WHAT TO DO => Reproduce exactly, and only, the lines below from the one containing "Click the 当页开始 slideshow play icon" through the one containing "Open the 表示(V)".

THE DATA =>
-*-*-

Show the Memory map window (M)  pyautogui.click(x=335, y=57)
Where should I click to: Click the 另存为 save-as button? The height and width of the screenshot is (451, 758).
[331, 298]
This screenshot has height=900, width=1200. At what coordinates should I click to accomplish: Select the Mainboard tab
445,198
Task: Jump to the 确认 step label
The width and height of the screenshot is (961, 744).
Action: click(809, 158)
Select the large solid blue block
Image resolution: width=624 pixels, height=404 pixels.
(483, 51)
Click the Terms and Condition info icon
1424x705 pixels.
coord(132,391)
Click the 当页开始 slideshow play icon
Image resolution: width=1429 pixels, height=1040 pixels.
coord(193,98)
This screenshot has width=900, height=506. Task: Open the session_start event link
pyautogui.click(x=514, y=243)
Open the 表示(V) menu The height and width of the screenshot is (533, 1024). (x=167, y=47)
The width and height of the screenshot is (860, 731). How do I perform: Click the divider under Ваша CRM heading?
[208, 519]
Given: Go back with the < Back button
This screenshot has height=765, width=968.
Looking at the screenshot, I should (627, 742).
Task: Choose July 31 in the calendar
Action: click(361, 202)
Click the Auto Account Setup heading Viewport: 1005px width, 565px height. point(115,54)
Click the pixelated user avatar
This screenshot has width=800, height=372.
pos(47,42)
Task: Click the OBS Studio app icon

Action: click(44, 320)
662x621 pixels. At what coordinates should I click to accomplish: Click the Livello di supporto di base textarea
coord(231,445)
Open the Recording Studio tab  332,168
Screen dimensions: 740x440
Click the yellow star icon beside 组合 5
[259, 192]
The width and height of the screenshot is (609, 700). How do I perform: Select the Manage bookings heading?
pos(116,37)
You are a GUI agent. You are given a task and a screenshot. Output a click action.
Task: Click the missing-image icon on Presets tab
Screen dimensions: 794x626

-*-*-

ANSWER TO THIS EXERCISE =>
Click the 当页开始 slideshow play icon
Image resolution: width=1429 pixels, height=1040 pixels.
coord(193,98)
This screenshot has width=900, height=506. Task: Open the session_start event link
pyautogui.click(x=514, y=243)
Open the 表示(V) menu The height and width of the screenshot is (533, 1024). (x=167, y=47)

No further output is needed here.